高島市沖の琵琶湖北西部には、水深約90-100mの直径4kmほどの凹地が存在し、その中央部付近中心に、湖底断層との関係が示唆される湖底湧水が南北に延びる帯状に分布することが指摘されている。琵琶湖の水収支において、湖底からの地下水の寄与は10~20%程度になると推定されているが、地下水によってもたらされる熱や物質も含めて、その実態は明らかになっていない。活断層経由の深部地下水はが琵琶湖環境に大きな影響を与えている可能性があるが、これらの深部湖底湧水の実態はよくわかっていない。
我々は、湖底湧水が指摘されている琵琶湖北西部において、湖底下の堆積層に地下からの湧水と関連する構造があるか調査するため、小型船に艤装可能なサブボトムプロファイラー(SBP)であるSES2000を用いた調査を実施した。調査には、滋賀県立大の調査船「はっさか」を用いた。指摘されている湖底湧水は南北に延びているので、SBPによる測線は東西方向を基本とした。また、「はっさか」に搭載されている魚群探知機も用いて、湧水に伴うウォーターカラムの音響異常の監視も行った。
琵琶湖北西部の凹地を東西に横切る測線で観測を行った。SBPによる可探深度は最大15m程度であった。観測を行った3本の測線全てで、複数の強い反射面が観測され、最も深い反射面は深度12-15mに確認された。井内他(1987)はこの凹地内でのボーリング調査の結果から、湖底下12-13m付近に鬼界アカホヤ火山灰層を認定しており、今回検出された深度12-15mの強い反射面は鬼界アカホヤ火山灰層と一致すると考えられる。この反射面より深い構造は全体を通してあまり明瞭では無かった。
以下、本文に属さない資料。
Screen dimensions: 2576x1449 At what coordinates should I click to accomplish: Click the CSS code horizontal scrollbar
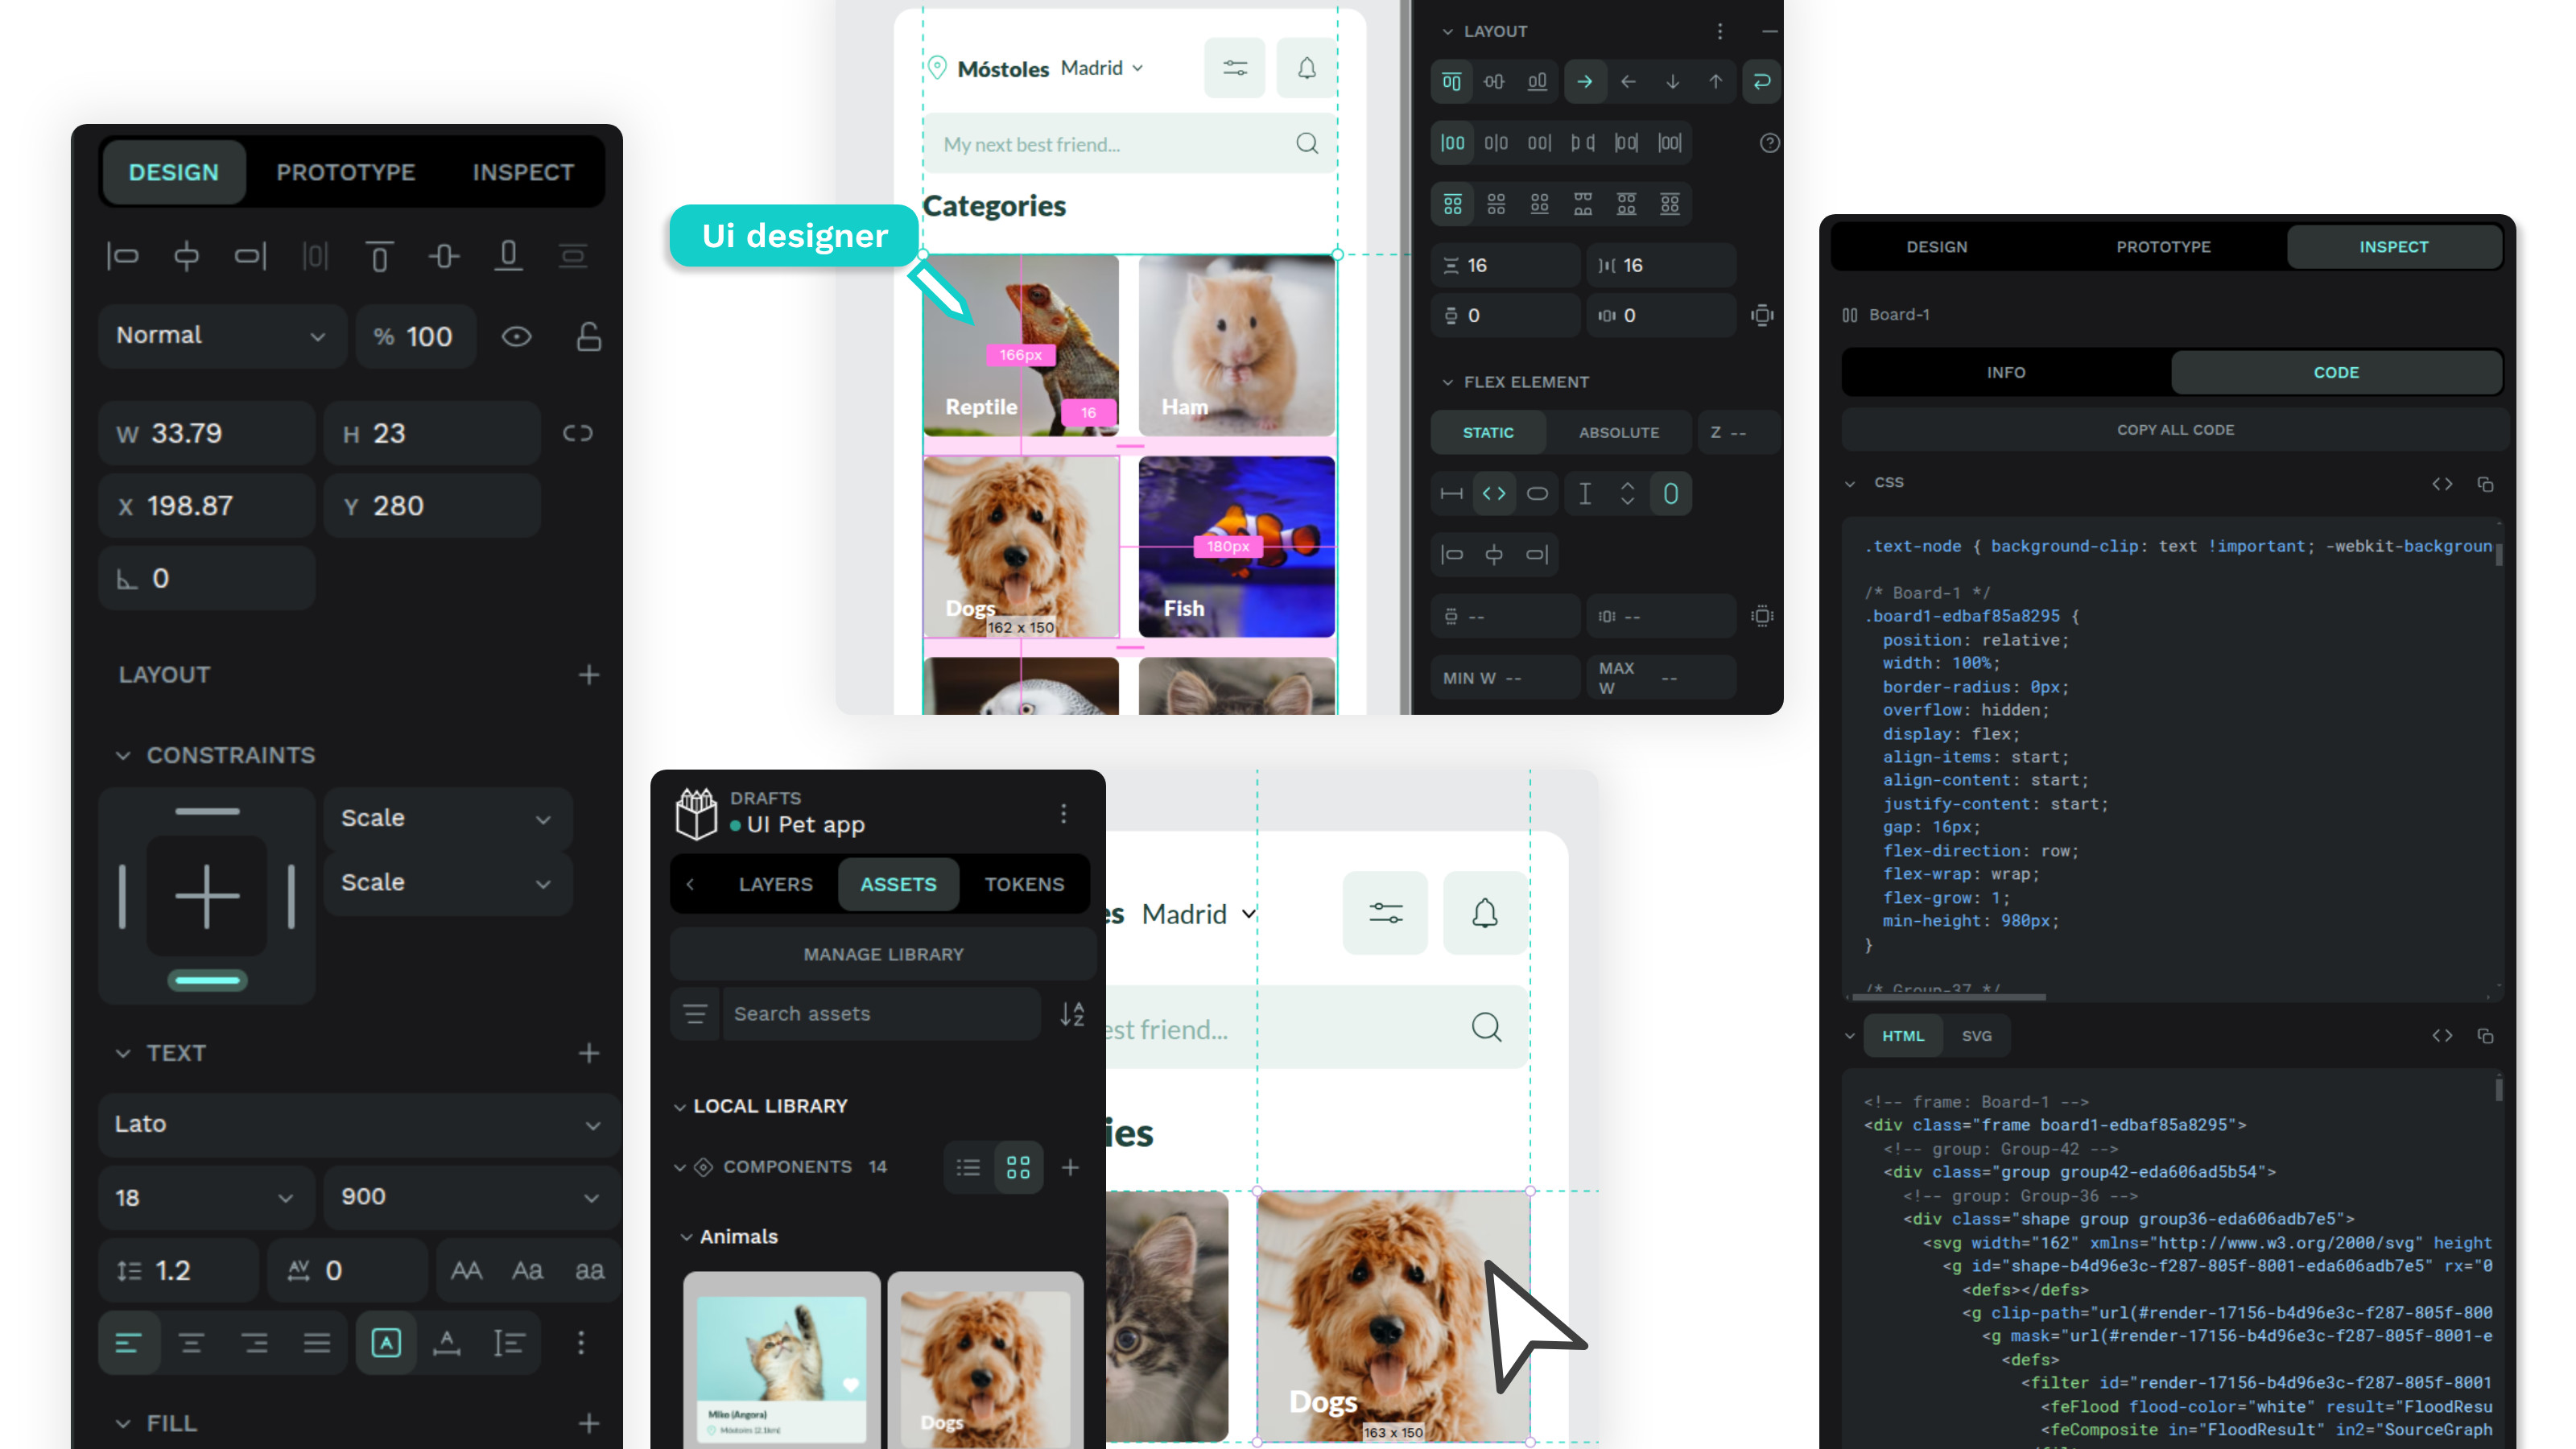(1948, 996)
琵琶湖西岸の沿岸域では断層に伴う変位地形が検出されている(岡村他,1992; 和田他, 2013など)ことから、深部の湧水域近傍に堆積層のずれなど断層と思われる変位構造が得られることを期待していた。しかしながら、今回の観測の可探深度内に明瞭な断層などの構造を検出することは出来なかった。また、魚群探知機でのウォーターカラムにも明確な異常は検出されなかった。そのため、この領域での観測は3本で終了し、湧水が検出されたとされる地点を中心に魚群探知機によるウォーターカラム異常の検出を試みた。その結果、凹地の南側に比高50m程度のマウンドが存在し、その近傍でウォーターカラムの水中音響異常を検出することが出来た。この異常域を中心にSBP観測を行ったところ、明確な断層構造は認められなかったが、水中音響異常域近傍で周囲の堆積層と異なる様相を呈する堆積構造を得ることができた。しかしながら、それ以外の構造はこれまでに観測された堆積構造とほぼ同様の構造を呈しており、明瞭な変位構造は検出されなかった。